My Hopelessly Quixotic Idea for Saving Newspapers

April 27, 2009 at 10:27 pm (By Amba)

I was talking with a friend in St. Louis today, and he was telling me that he’d read that the ship’s captain held hostage by pirates had jumped overboard, not out of an excess of courage or desperation, but in a by-the-books strategy — to give allies the all-clear to blow the lifeboat out of the water.  But, my friend said, they could not do so because President Obama had given the order that no one, no one, was to be killed.

But, I said, I thought Obama ultimately gave the order to kill the pirates if necessary.

No, my friend said, he never gave that order, he just took credit for it.  The captain of the rescue ship issued the order, overriding the president’s order not to shoot to kill on the basis that there was clear and present danger to the hostage captain’s life.

That may well be true, I said, but then again it may not.  There are people who are extremely eager to discredit President Obama who would say it even if it wasn’t true.  And then there are his defenders who would deny it even if it was.

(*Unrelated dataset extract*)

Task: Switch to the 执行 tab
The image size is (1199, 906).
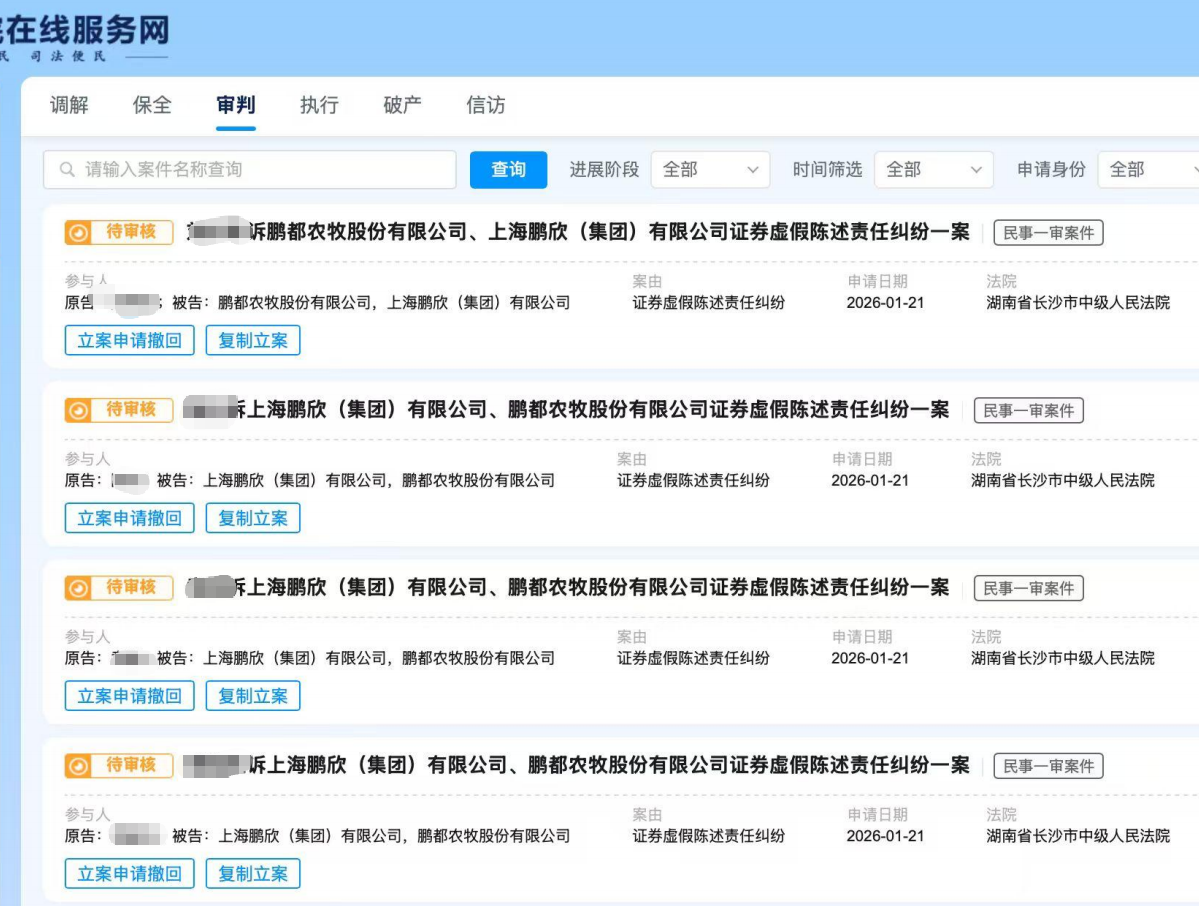Action: (x=318, y=105)
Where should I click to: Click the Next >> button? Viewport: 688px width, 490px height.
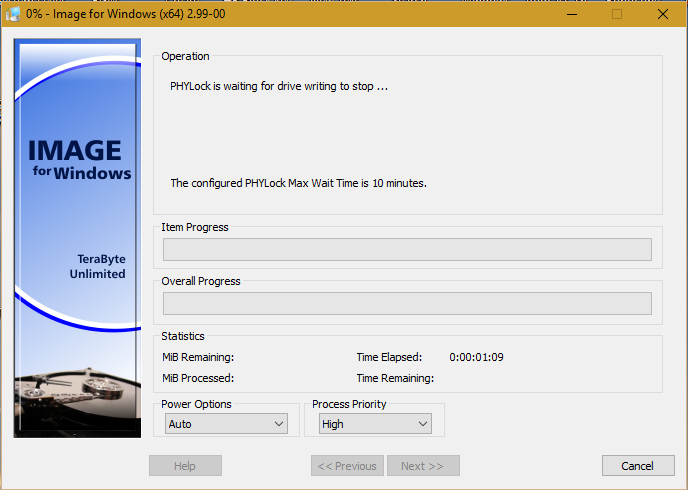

So how can we know what really happened?

We can’t.

My friend and I agreed on that:  more and more, there is noplace to find objective, researched and documented truth (presuming there even is such a thing).  There is left spin and right spin, and there is only faster or slower spin.

I told him about (he didn’t know it), and how reassuring it is to be able to go and check an urban legend or rumor with someone who has researched it.   I said I didn’t think they vetted “news” stories so much, but of course what they do borders on the news and sometimes crosses that border.  [UPDATE: And sure enough, Snopes has taken on the exact story about Obama’s wussy vacillation that my friend must have read and believed — drawing on NBC and Washington Times reporting.  Go here to find out their verdict.]  My friend and I lamented how newspapers used to at least have the reputation for fact checking and objectivity — “but they lost that a long time ago,” my friend said.

That was when it struck me:  could this be a new (or renewed) role for newspapers?

The frightening thing about their demise, for those (few) of us who’d like to get at least a sense of what might have actually happened, is that there will no longer be even the pretense of, not even a half-hearted attempt at, reportorial and editorial standards.  Everyone will just say whatever they want you to believe, and consume whatever propaganda tells them what they want to hear.   There will be no investigative reporters who get paid to be our eyes and ears, who go to the ends of the earth to try to get a read on what actually happened, whether we (or “they”) like it or not.

Could newspapers do this?  (Evidently the Washington Times is doing it — in this case, debunking a story that some of their readers might have preferred to be true.)  Could they once again, or perhaps for the first time, become the Snopeses of history in the making, refusing spin of any valence (or reporting it as such), priding themselves on hunting, if not the Truth, at least the elusive, unbought, beholden-to-no-one Fact?

Two questions immediately arise:  is there such a thing?  Has there ever been?  Or is every story Rashomon, the plot depending on where you stand?

And even supposing there is such a thing, is there much of an audience for it? Was there ever, or have “facts” always been whores in respectable dress?

Both painful, and pivotal, questions.



  1. Ron said,

    I haven’t the slightest doubt that every story is NOT Rashomon; the use of that seems an equivocating dodge. Of course people have their leanings, so what? As long as you know what they are, you can adjust accordingly. A paper, even with some kind of ‘bias’ that strove to tell you what they saw as the truth, didn’t bury or stonewall stories that went away from that bias, would be a wonder indeed. I might even pay for it.

  2. Donna B. said,

    It’s my opinion that there never has been such a thing as a newspaper or media outlet that existed strictly for disseminating facts. (But I’ll have to check out the Washington Times!)

    I read (in How the Scots Invented the Modern World) that someone said it was silly to have a newspaper or journal if you weren’t using to spread an agenda. That’s paraphrased, of course, and my son-in-law stole the book, so I can’t look it up right now.

    One of my first jobs was typesetter at a newspaper and, it being a small town, I was familiar with a lot that was being reported. I asked the editor one day about a story I’d set that was totally different from my experience at the same event. He said he decided what angle to cover and push and that I just typed up whatever the reporter wrote. That has served me well through life since I’ve been a skeptic about what I read (or see on TV) ever since.

  3. Callimachus said,

    However, you’re talking here about the big newspapers, the ones that can pick up the phone and in a few hours get answers enough to report what a president did or didn’t do or what the military did or didn’t do half a world away, and report it to the whole nation.

    Those aren’t the newspapers that are dropping dead around us.

    The ones that are, don’t have those sorts of resources or that kind of reach.

  4. amba12 said,

    So, means the local newspaper is a thing of the past, and big papers will go even more national than now? Maybe there will be local inserts independently contracted to piggyback., but they’d have to be subject to the big papers’ standards and oversight

  5. Callimachus said,

    You’ll still be afflicted with the New York Times and the Washington Post 20 years from now. If you live in Paducah, though, God help you. I doubt the New York Times will put out a zoned edition that far west.